Streit über Krankenkassen SPD lehnt gesetzliche Pflicht zu Beitragssenkungen ab

Gesundheitsminister Spahn will eine verpflichtende Beitragssenkung der Krankenkassen durchsetzen. Der Koalitionspartner lehnt die Pläne ab.
Update: 26.04.2018 - 20:46 Uhr Kommentieren
Die Pläne des Gesundheitsministers treffen auf viel Widerstand. Quelle: AFP
Jens Spahn

Die Pläne des Gesundheitsministers treffen auf viel Widerstand.

(Foto: AFP)

BerlinDie SPD macht Front gegen die von Gesundheitsminister Jens Spahn geplante Verpflichtung der gesetzlichen Krankenkassen zu Beitragssenkungen. „Diesen Vorschlag tragen wir so nicht mit“, sagte der stellvertretende Fraktionschef Karl Lauterbach am Donnerstag in Berlin.

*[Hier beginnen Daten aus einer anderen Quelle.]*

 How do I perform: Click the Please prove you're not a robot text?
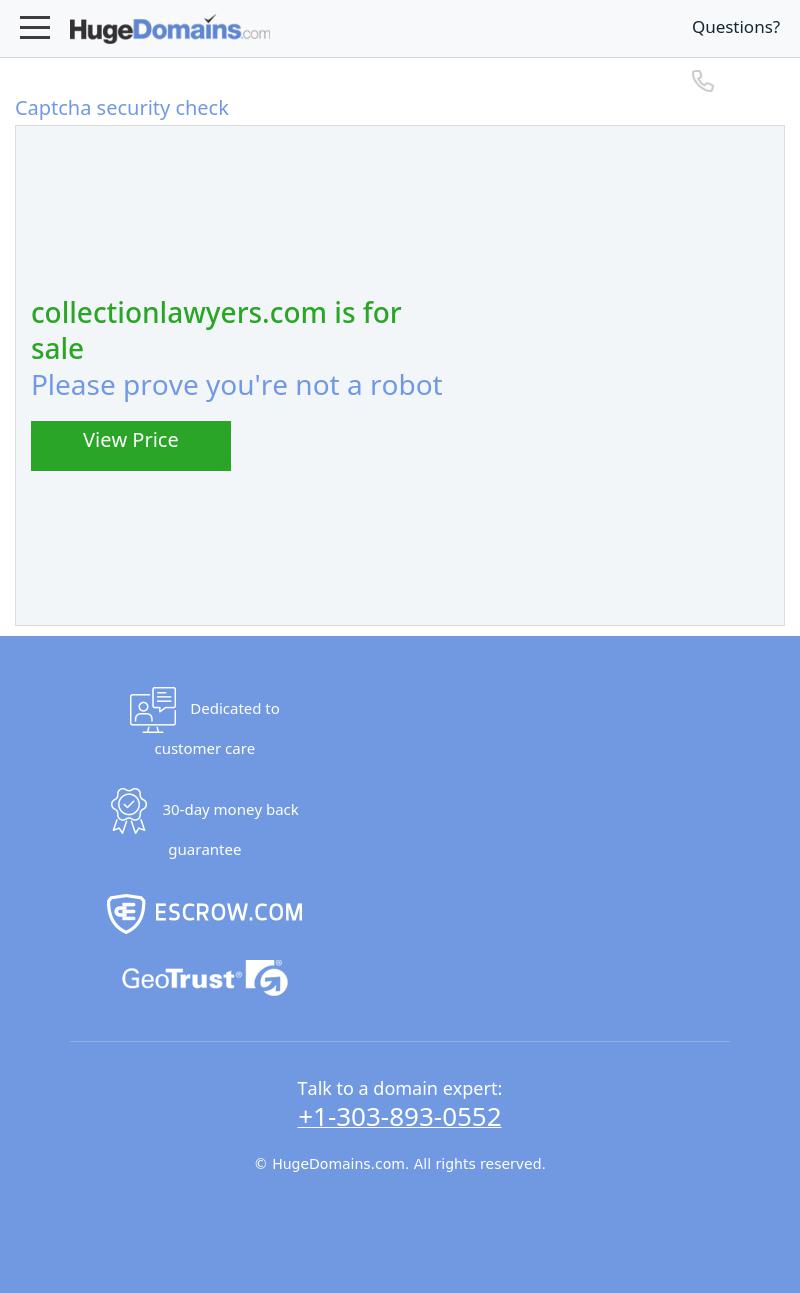click(237, 384)
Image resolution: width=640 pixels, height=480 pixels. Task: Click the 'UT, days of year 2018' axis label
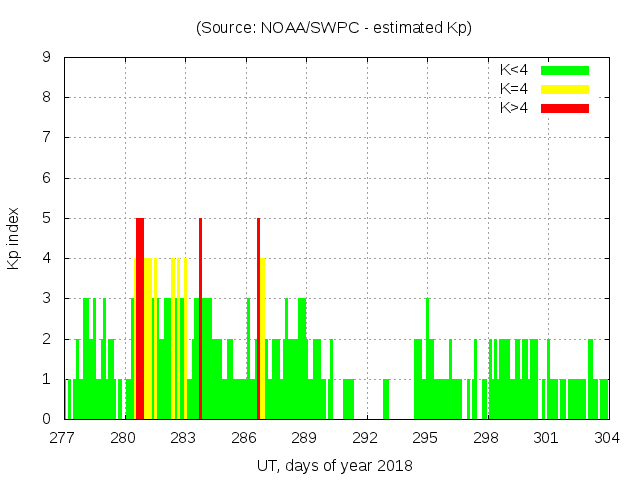pos(334,465)
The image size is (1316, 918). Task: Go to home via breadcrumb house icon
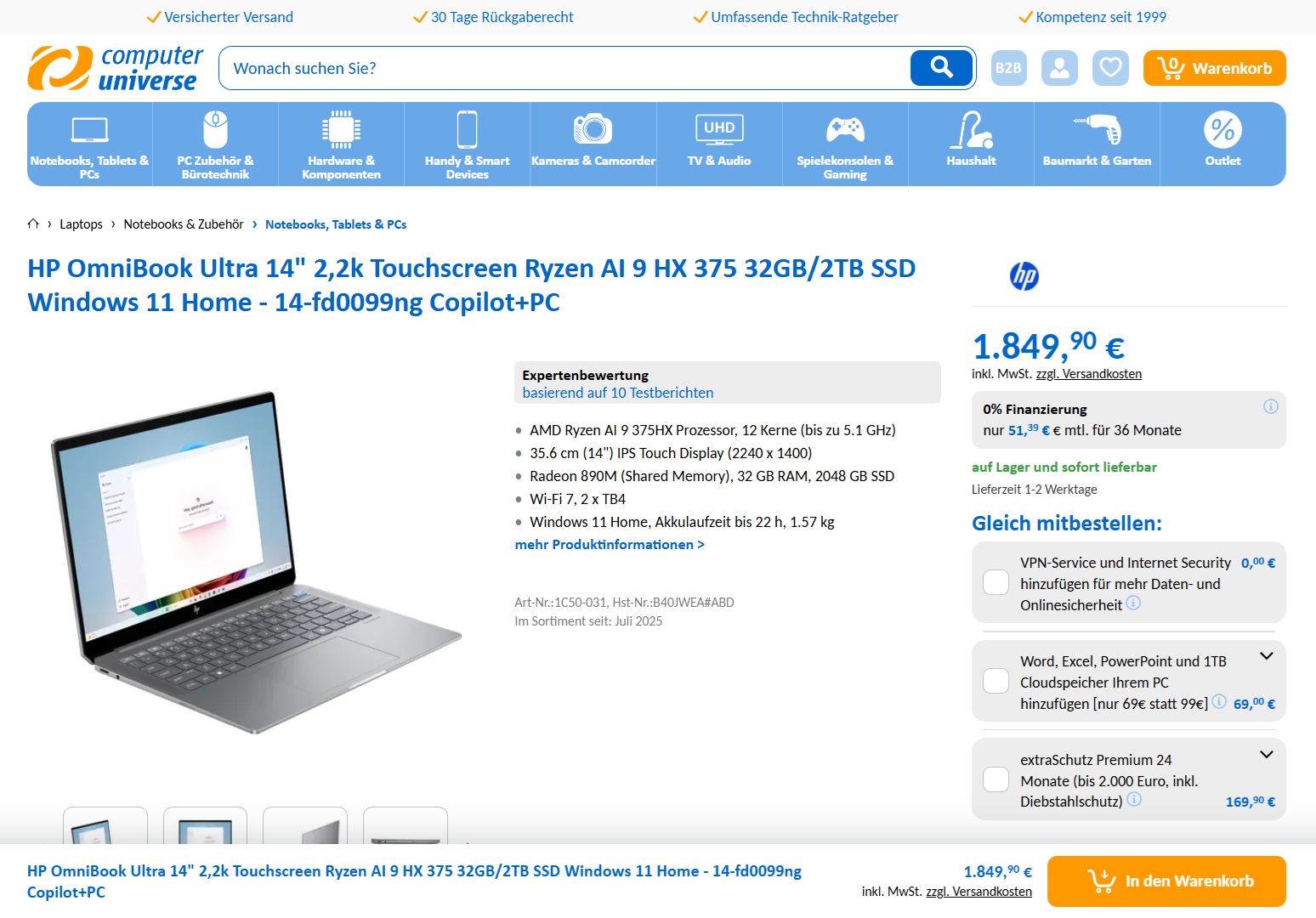(33, 224)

Durch geplante Reformen in dieser Wahlperiode sowie noch nicht umgesetzte Maßnahmen aus der letzten Legislaturperiode entstünden Mehrkosten von drei bis fünf Milliarden Euro pro Jahr. Daher seien Beitragssenkungen nicht möglich. „Der Spielraum ist nicht da.“ Auch würden Senkungen nur wenige Kassen betreffen, die nach kurzer Zeit den Beitrag wieder anheben müssten.

Der Gesundheitspolitiker verwies auf Verbesserungen bei der Krankenpflege, bei Landärzten und Kliniken sowie auf höhere Festzuschüsse beim Zahnersatz. Spahn will die Kassen zwingen, innerhalb von drei Jahren ihre Finanzrücklagen auf maximal eine Monatsausgabe abzubauen und mit dem Geld die Zusatzbeiträge zu senken. Andernfalls soll das Geld in den Gesundheitsfonds fließen. Dem Ministerium zufolge haben 68 Kassen über eine Monatsausgabe hinaus insgesamt 4,4 Milliarden Euro angesammelt.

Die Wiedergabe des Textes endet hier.